Ma sono tante in giro le persone che possono contagiare gli altri pur non avendo sintomi?

«Sappiamo che al di fuori degli ambienti a rischio come gli ospedali e le strutture residenziali per anziani le persone infette sono poche, come ci accorgiamo negli screening di massa dove meno dell’1% delle persone che partecipa risulta positivo. Ma se di gente ne incontri tanta e, soprattutto, se la incontri in ambienti chiusi, sovraffollati e poco ventilati il rischio sale e sale molto. Tanto è vero che la pandemia scende molto lentamente».

Se partecipiamo tutti allo screening di massa?

«Purtroppo non serve quasi a niente. Anzi può fare peggio. Se sei negativo oggi, puoi essere positivo domani. Poi, molti positivi sfuggono e vanno in giro convinti di essere “sicuri”. Non per niente la Provincia di Bolzano che ha esaminato in tre giorni a novembre i due terzi della popolazione è ancora in zona rossa. Nelle Marche in un mese ha partecipato meno di una persona su quattro. Nel frattempo chissà quanti nuovi positivi si sono formati dove lo screening è già passato».

Allora cosa si può fare?

«Si possono fare alcune cose semplicissime. Basterebbe mantenere una distanza fisica di almeno un metro da tutte le persone diverse da quelle con cui viviamo, lavarsi frequentemente le mani e indossare la mascherina. Mascherina che obbligatoriamente deve coprire il naso, sennò non serve a niente, deve essere pulita, deve essere cambiata spesso e non deve essere continuamente toccata con le mani. Poi si dovrebbe limitare al massimo la frequentazione di ambienti chiusi sovraffollati e poco ventilati. E il naso, ripeto, che tu ce l’abbia bello o brutto, piccolo o grande, lo devi coprire, il naso lo devi coprire».

Nulla di nuovo. Queste regole le sanno tutti. Perché non funzionano?
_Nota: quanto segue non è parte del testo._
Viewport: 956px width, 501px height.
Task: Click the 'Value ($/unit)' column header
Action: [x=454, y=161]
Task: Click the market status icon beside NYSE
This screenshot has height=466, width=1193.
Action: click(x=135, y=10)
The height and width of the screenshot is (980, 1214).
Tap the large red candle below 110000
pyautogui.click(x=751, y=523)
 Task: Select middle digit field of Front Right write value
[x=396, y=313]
«E’ vero: sono regole banalissime. Le troviamo scritte dappertutto e nemmeno le leggiamo più. Ma c’è un problema: non tutti fanno tutte queste cose sempre. E invece le debbono fare tutti e le debbono fare sempre. Giovani e anziani, la gente che lavora e i pensionati, chi vive in paese e chi vive in città, la mattina e la sera, se piove o se c’è il sole. Tutti sempre. Sennò, basta una festa per un compleanno, un matrimonio o un pensionamento per scatenare un focolaio. E il virus gira sempre di più».
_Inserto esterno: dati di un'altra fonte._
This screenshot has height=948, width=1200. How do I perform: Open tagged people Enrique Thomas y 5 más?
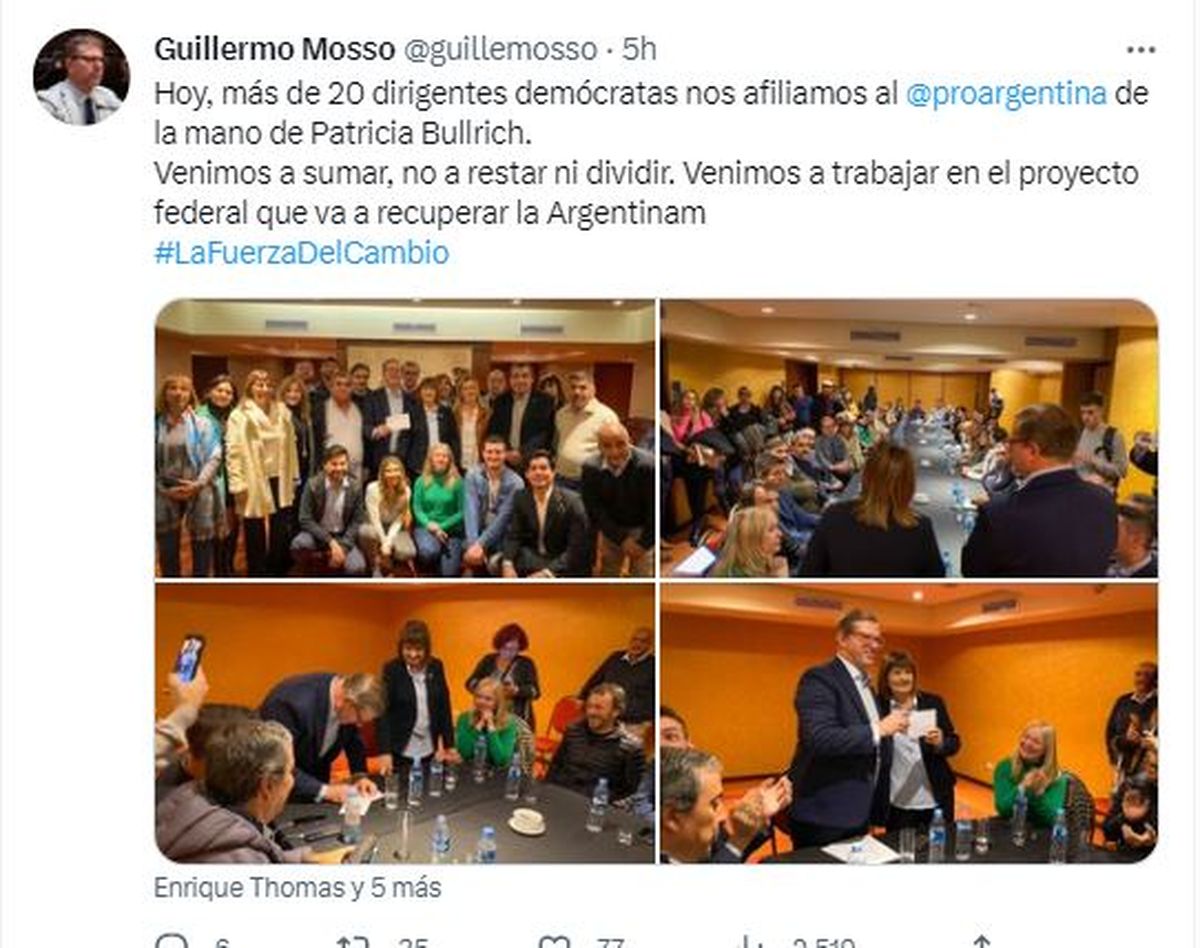pyautogui.click(x=297, y=887)
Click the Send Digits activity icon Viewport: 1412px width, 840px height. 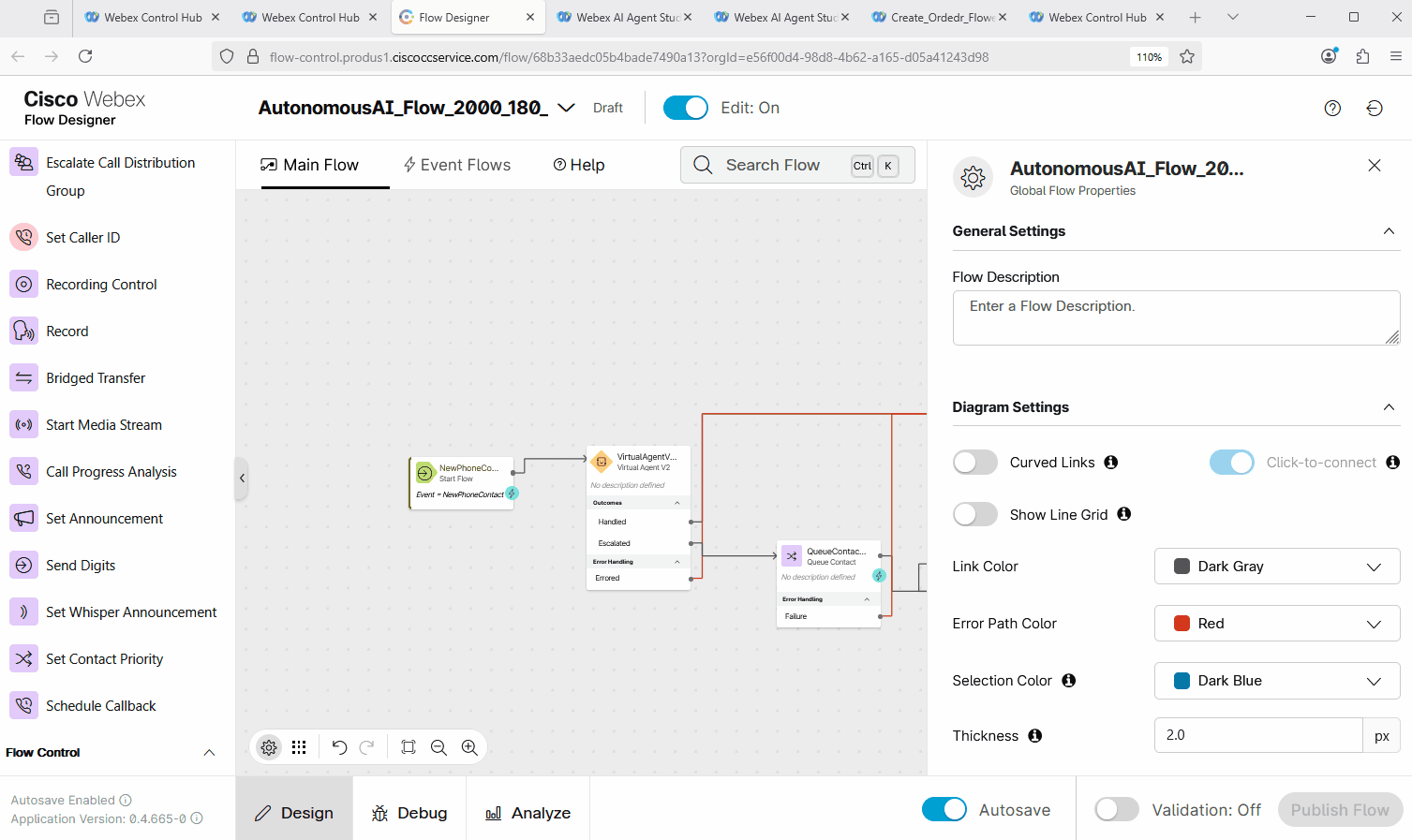pos(23,565)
Allora dobbiamo stare chiusi dentro casa?

«No, non ho detto e non volevo dire questo. Dico solo che dovremmo ricordarci che il virus in fondo è come se ci facesse giocare a flipper. Le buche sono gli ospedali. La pallina sono i nostri movimenti. Più sono frenetici e più facilmente la pallina finisce in buca. Più noi sbatacchiamo il flipper per muoverci e più rischiamo di farlo finire in tilt. E cioè di arrivare in una situazione in cui i nuovi casi sono troppi per i Dipartimenti di Prevenzione e i pazienti troppi per gli ospedali che non riescono più a seguire gli altri pazienti. Se invece ci muoviamo evitando di sbattere con troppe altre palline e teniamo bassa la velocità della pallina il gioco si prolungherà, speriamo, fino a quando col vaccino il flipper non si potrà illuminare più con l’odioso segno del tilt».

Quindi i famosi “dipiciemme” (i decreti del presidente del Consiglio dei ministri) hanno ragione a darci tutte queste regole a volte anche un po’ stupide?
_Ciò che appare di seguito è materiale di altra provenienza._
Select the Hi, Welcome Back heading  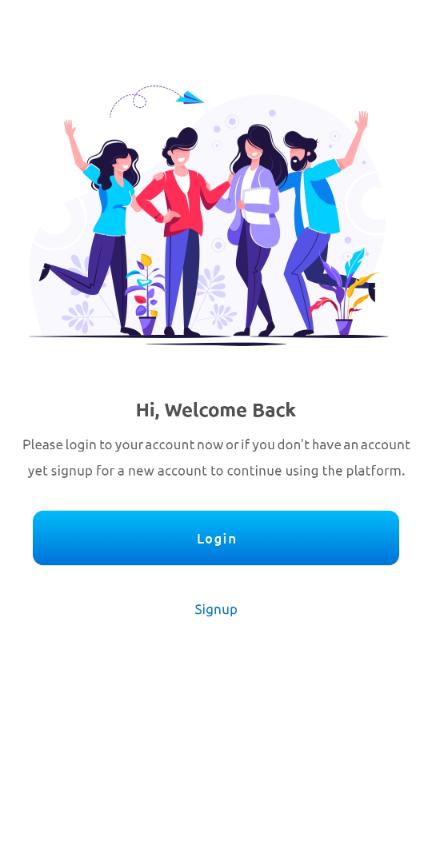point(216,410)
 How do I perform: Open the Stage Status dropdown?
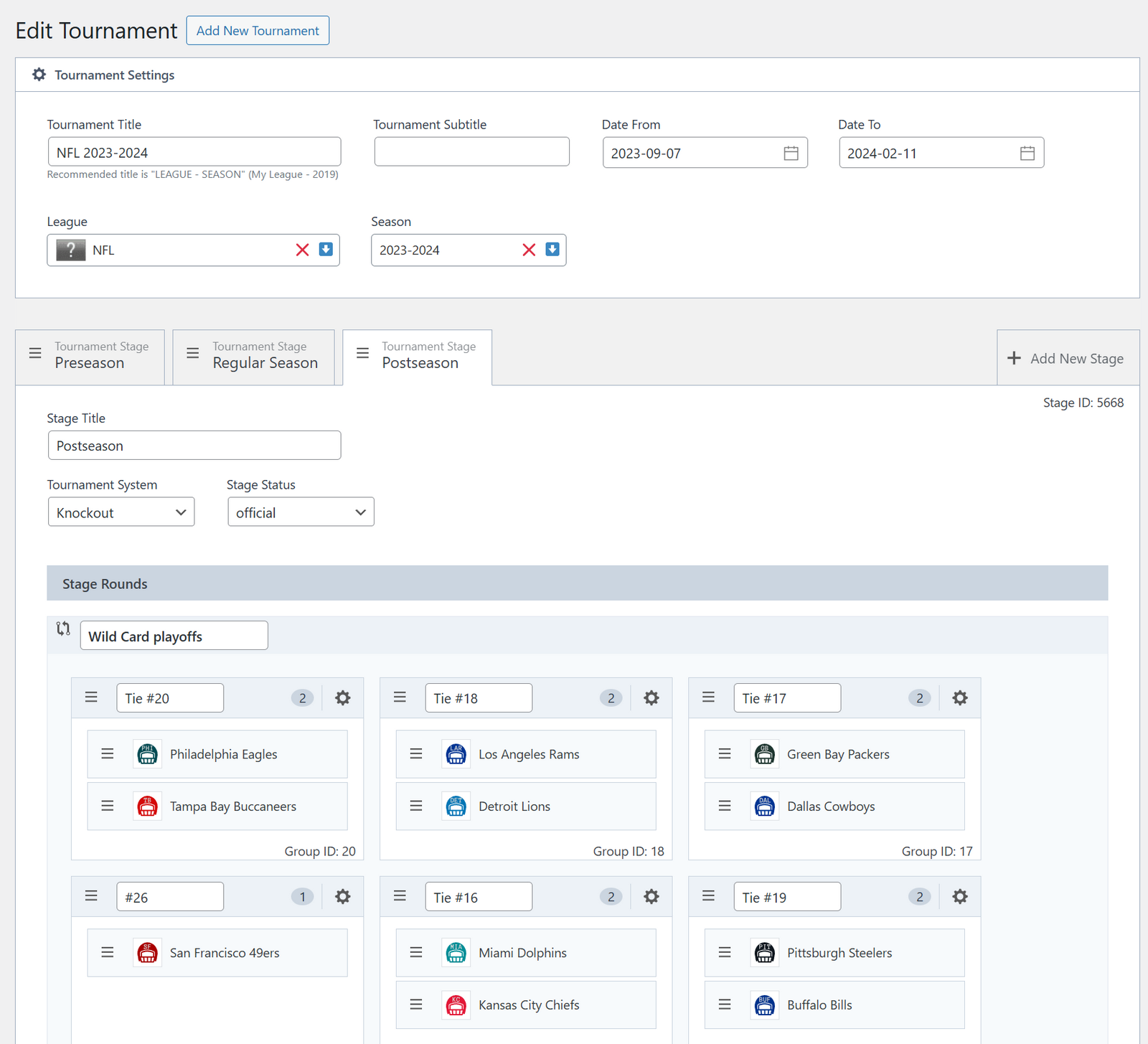coord(301,512)
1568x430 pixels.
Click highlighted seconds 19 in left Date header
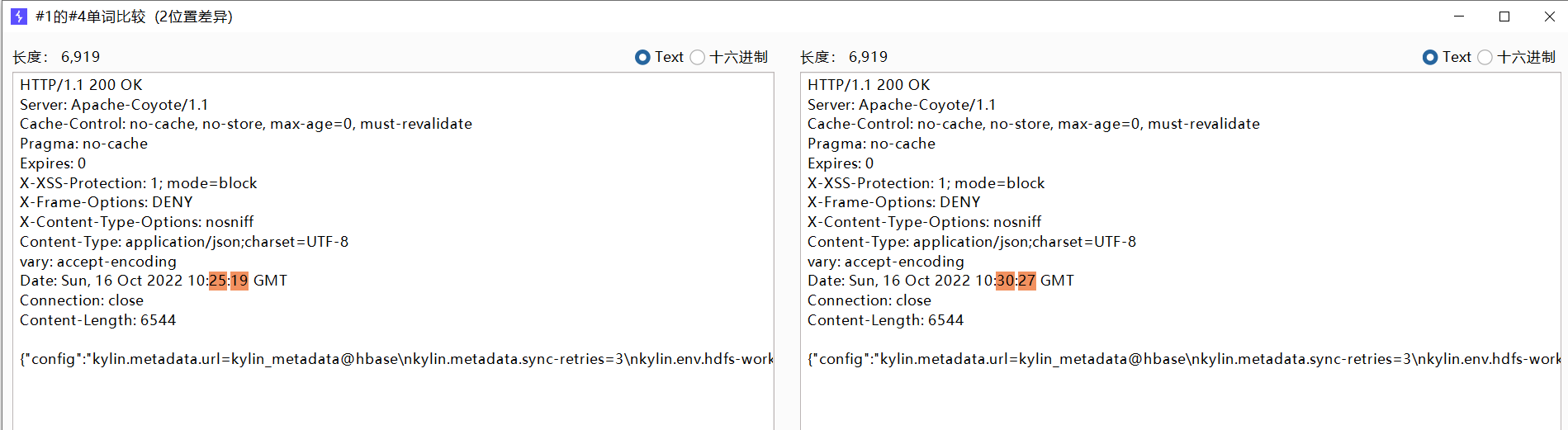click(239, 281)
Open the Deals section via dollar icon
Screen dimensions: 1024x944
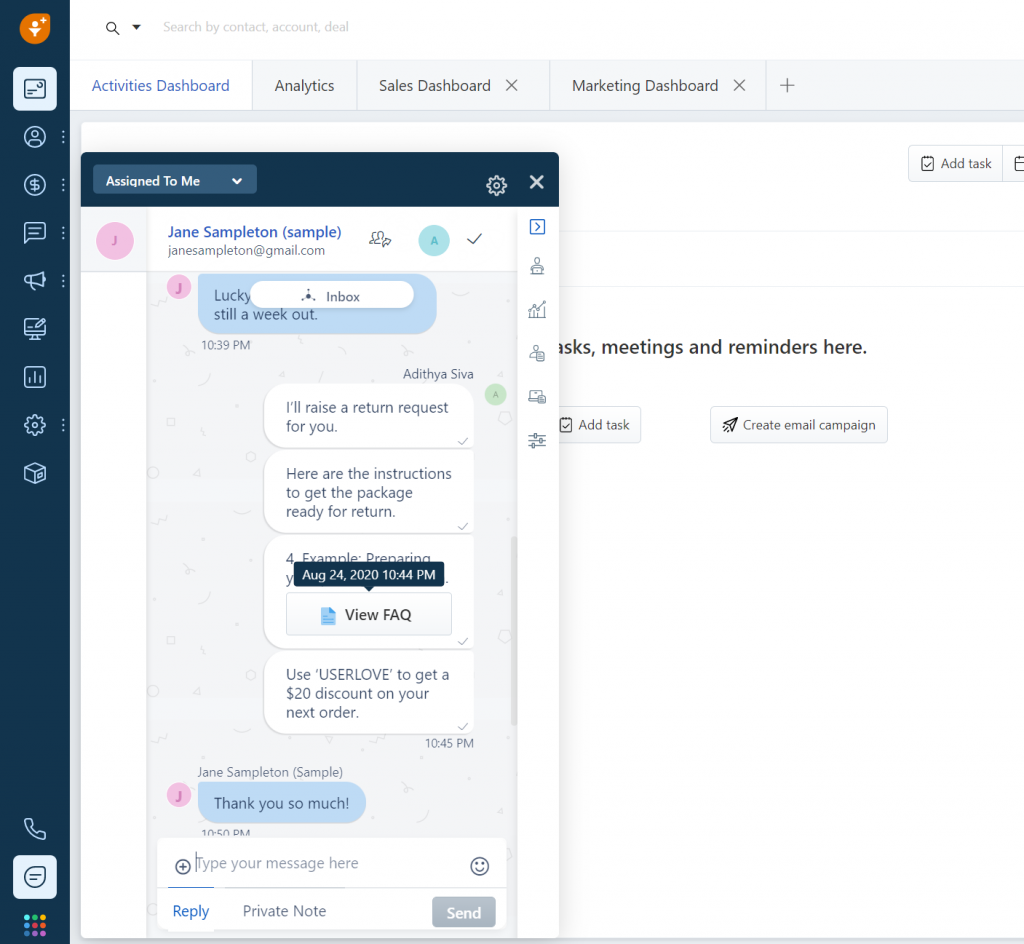[x=35, y=185]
«Magari a volte queste regole potrebbero essere più ragionevoli, ma servono a farci evitare il tilt, come dicevo prima. Proviamo oggi a fare un ragionamento diverso e chiediamoci: se tutti sempre seguissimo quelle regole banalissime di cui abbiamo appena parlato forse eviteremmo di dovere subire tutte le limitazioni di quei dipiciemme che non sopportiamo più. In ogni caso avremmo la soddisfazione di avere fatto la nostra piccola parte che, se fatta da tutti, ci aiuterebbe ad aspettare facendo anche noi qualcosa il nostro turno per vaccinarci. E adesso una domanda ve la faccio io. Vi sembra ancora così insopportabile quell’arancione pensando ai dati e ai comportamenti di tante persone?».